Dulu, sekitar delapan tahun yang lalu, siswa sekolah dasar (SD) sudah mengenal yang namanya handphone (HP) namun hanya sebatas mengenal saja. Karena, kebanyakan orang tua takut jika anaknya gagal dalam pendidikan atau pun pergaulannya.
Sekarang, hampir semua anak SD ke mana-mana sudah pegang gawai. Bahkan, anak yang belum masuk Taman Kanak-kanak (TK) sudah banyak yang memainkannya. Gejala ini hampir merata di berbagai kota besar di Indonesia. Alasannya sederhana, dengan gawai, anak praktis tidak terlalu banyak tingkah. Sehingga, lebih mudah untuk diatur.
Banyak mamah muda (mahmud) tidak memikirkan efek negative bagi anak yang didapat dari bermain gawai di usia dini. Ironisnya adalah, ketika kalkulasi para mahmud hanya sebatas gengsi; perang gaya dengan anak tetangga. Gejala itu memang terlihat sepele, namun, mengkhawatirkan bagi pertumbuhan dan perkembangan anak.
Padahal, orang se-kelas Bill Gates yang menjadi pencipta teknologi modern di industri komputer saja mengekang anak-anaknya untuk tidak bermain gawai sebelum mereka berusia 14 tahun.

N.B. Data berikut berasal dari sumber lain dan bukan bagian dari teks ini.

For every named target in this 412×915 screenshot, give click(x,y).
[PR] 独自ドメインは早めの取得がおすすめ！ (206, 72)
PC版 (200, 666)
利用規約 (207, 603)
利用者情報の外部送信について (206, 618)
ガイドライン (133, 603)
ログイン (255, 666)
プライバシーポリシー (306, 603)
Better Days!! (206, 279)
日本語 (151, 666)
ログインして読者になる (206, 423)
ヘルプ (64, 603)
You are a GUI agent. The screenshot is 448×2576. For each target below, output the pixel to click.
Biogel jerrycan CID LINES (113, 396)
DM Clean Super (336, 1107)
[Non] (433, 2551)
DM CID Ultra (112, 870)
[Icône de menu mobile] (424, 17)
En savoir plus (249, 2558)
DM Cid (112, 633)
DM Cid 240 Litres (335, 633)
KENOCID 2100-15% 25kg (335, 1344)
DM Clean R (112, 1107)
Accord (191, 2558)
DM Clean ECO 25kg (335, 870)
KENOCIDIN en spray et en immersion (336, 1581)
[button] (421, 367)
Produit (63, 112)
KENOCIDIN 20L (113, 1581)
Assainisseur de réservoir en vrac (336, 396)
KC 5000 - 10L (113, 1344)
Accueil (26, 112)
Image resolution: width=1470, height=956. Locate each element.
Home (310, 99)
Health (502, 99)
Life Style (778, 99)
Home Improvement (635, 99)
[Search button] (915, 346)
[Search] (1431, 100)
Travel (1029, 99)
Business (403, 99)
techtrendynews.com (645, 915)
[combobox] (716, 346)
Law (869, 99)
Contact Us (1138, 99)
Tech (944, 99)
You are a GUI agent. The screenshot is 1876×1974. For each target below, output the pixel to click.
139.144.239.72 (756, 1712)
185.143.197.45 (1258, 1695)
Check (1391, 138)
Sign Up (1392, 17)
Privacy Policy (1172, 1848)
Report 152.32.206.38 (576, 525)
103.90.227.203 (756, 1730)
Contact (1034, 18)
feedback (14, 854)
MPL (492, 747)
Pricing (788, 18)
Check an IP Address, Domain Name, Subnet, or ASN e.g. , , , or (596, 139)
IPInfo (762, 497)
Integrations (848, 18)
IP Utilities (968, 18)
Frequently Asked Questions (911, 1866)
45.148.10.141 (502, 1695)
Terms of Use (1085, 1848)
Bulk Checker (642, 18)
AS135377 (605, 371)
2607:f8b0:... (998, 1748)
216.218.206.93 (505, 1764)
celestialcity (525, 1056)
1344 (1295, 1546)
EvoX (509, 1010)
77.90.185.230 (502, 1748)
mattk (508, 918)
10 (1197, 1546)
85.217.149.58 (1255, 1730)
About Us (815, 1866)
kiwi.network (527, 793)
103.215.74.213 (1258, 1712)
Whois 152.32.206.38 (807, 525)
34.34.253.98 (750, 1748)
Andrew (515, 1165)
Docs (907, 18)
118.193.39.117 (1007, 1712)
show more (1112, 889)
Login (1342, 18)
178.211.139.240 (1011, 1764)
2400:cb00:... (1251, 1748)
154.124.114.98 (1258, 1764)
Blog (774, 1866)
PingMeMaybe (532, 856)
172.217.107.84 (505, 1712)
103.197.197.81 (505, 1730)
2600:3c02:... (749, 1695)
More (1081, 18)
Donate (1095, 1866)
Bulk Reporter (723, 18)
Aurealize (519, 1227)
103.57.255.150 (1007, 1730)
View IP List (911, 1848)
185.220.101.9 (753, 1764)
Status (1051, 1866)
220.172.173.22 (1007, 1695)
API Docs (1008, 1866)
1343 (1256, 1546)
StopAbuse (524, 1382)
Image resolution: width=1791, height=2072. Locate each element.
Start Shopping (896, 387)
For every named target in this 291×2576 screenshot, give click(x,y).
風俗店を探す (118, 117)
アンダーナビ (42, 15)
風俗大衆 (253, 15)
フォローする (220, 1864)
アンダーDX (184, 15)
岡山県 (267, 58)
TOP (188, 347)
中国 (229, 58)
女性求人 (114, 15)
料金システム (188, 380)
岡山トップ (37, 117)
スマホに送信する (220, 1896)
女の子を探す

Dulu, kurang lebih tahun 2007, anak-anak usia SD jika ingin mengakses internet mereka dengan antusias berbondong-bondong pergi ke warung internet (warnet), hanya sekedar ingin membuka aplikasi yang dikenal luas, yaitu Facebook. Dengan mengambil paket personal yang hanya memberi waktu satu jam untuk menggunakan komputer warnet tersebut.
Sekarang, semua bisa diakses dengan mudah menggunakan ponsel pintar atau yang sering orang bilang sebagai gadget. Apalagi kuota internet pada gadget mudah diperoleh. Dari harga paling murah hingga harga termahal di kelasnya.
Padahal, banyak dampak buruk memberikan gadget pada anak, meski diakui bahwa internet juga memuat konten yang baik dan bagus. Dampak buruk yang akan didapat anak, contohnya, anak daapat terkena pengaruh buruk dari internet, menjadi ketergantungan dengan gadgetnya, cenderung menjadi seseorang yang malas bergerak. Untuk yang terakhir, ini yang menjadi alasan mengapa istilah mager ditemukan.
Tetapi, jika tidak bisa diberhentikan kebiasaan ini. Sebaiknya orang tua dapat mencegah terjadinya hal tersebut. Hal tersebut cukup dijadikan pelajaran saja untuk lebih tegas dalam memberikan peraturan bermain gadget pada anak.